Zwanzig Jahre Freiheit hieß das Symposium, zu dem der mehrfach staatlich ausgezeichnete Finanzberater einlud, der übrigens auch gleich die unwiderstehliche Gelegenheit wahrnahm, für sein leider zufälligerweise leider freilich gerade einmal wieder von Gläubigern heimgesuchtes MLM-Business (Pandora’s Box) zu werben.

„Gesundes Verbrauchervertrauen!“, so die Schlagzeilen diesseits wie jenseits der Karpaten. “Unwiderstehliche Gelegenheit!”, kam es aus dem Radio. Das Geld schien in Bukarest immer so schnell zur Hand zu sein. „Proaktiver Aufschwung!“, versuchte sich bald auch ein freilich eher zaghafter Nachwuchsdichter im Wirtschhaftsteil der Tageszeitung. „Wahrhafte Konjunktur für Börse und Gemüt.“

Hände wurden geschüttelt, Gläser geleert, Abkommen vereinbahrt, Zertifikate und Diplome erstellt.

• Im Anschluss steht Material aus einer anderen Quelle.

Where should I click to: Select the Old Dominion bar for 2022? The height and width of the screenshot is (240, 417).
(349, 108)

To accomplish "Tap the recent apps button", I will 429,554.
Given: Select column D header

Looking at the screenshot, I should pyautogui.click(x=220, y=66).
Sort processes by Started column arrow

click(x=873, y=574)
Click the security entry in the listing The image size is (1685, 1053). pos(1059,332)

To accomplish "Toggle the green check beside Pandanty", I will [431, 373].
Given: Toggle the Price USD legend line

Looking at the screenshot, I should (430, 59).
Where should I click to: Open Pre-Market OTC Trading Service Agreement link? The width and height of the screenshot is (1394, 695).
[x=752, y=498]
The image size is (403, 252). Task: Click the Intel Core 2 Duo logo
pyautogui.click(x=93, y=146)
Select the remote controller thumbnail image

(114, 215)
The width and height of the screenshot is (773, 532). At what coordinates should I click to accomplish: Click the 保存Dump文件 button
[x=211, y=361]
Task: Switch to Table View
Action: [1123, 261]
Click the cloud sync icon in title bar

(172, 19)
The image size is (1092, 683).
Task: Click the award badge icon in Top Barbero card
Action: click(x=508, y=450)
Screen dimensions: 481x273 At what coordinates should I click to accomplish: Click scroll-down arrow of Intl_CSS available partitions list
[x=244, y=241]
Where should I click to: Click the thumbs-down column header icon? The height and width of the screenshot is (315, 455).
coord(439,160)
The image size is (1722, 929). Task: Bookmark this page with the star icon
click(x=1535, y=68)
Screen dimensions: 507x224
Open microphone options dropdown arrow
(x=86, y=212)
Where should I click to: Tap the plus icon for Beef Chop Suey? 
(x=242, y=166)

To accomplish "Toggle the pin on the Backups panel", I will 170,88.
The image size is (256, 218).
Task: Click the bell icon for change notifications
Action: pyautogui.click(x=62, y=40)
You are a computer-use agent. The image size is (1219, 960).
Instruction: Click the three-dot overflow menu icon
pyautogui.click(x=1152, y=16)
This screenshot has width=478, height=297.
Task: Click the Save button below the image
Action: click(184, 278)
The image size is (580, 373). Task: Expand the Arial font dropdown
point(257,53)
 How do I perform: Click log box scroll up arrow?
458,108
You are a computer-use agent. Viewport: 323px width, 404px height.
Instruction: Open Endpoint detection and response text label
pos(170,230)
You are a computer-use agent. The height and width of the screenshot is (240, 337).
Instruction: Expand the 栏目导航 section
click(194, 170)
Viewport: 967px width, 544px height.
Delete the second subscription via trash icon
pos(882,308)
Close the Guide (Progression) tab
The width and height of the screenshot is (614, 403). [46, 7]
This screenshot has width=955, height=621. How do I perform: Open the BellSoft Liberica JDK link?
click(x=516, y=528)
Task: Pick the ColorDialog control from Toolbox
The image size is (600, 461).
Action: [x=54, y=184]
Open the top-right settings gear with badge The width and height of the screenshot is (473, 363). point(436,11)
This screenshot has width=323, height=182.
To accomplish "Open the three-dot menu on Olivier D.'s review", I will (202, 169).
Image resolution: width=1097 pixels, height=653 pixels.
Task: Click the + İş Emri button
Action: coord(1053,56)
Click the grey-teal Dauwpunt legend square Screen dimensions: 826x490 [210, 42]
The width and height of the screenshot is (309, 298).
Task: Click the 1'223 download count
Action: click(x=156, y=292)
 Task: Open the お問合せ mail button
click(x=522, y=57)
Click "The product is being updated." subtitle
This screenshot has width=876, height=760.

Die Rettungspakete flogen herum wie Schneebälle, obwohl es in Bruxelles schon lange nicht mehr geschneit hatte und die deutsche Bundeskanzlerin sogar amtlich feststellen ließ, dass die ganze Idee der Rettungspakete an sich Schnee von gestern sei, weil ja verschiedene Länder verschiedene Bedürfnisse haben. Das eine braucht Geld, das andere bloß ermutigende Worte.

Schließlich waren dann aber trotzdem erfreulicherweise letztendlich all die Milliardenlöcher im Wiener wie im Zürcher Käse schnell geflickt. Der geheime Pfad wurde asphaltiert, damit ihn bei Gelegenheit noch mehr Esel entlang trabben können. Das Defizit aber wollte natürlich niemand so richtig wahrhaben. Neue Schulden ließen nicht auf sich warten, und bald schon war ganz Rumänien wohlfeil. Ein stattlicher internationaler Drogenbaron und Boxer, der zum Glück gerade gut bei Kasse war, wollte gerne helfen. “Drogengelder zur Bankenrettung!“, frohlockten die Blätter. „Die Rumänen haben’s!“ Dreißig Maschinengewehre aus einem nicht so streng bewachten Waffenlager der rumänischen Streitkräfte wurden prompt von einem wegen der Dunkelheit nicht identifizierten Geschäftsmann in ein Land exportiert, wo man gerade gut bei Kasse war, und dreißig Sträflinge aus dem schönen österreichisch-rumänischen Gefängnis stimmten unter der Anleitung eines begnadigten Bankiers die Arie der Konjunktur an.

„Es ist ein gutes Land!“,  bekräftigte – im Auftrag mehrerer Handelskammern - der philosophierende Geschäftsmann und geschäftige Philosoph aus den Alpen, wann immer ihn wer fragte. „Ach wenn doch alle Ränder so gute Absatzmärkte bieten würden! Hurra Romania!“ Dabei zerknäuerte er jedes Mal ein längst entwertetes Wertpapier vom Zentrum und warf es elegant in den Rachen einer der Haie am Rande, die im dank der beschleunigten europäischen Verschuldungspolitik und der höchstwillkommenen Initiative des Drogenbarons stets reichlich mit Liquiditäten versorgten rumänischen Banksystem herum kreisten und gerne alles verschlungen, was in den klaren oder eben trüben Wassern der Rezession trieb, ob nun Fonds, Bonds, Aktien, Dietriche, Steine oder Wanderschuhe. Die Flossen der Haie dufteten nach Echt Kölnisch Wasser 4711.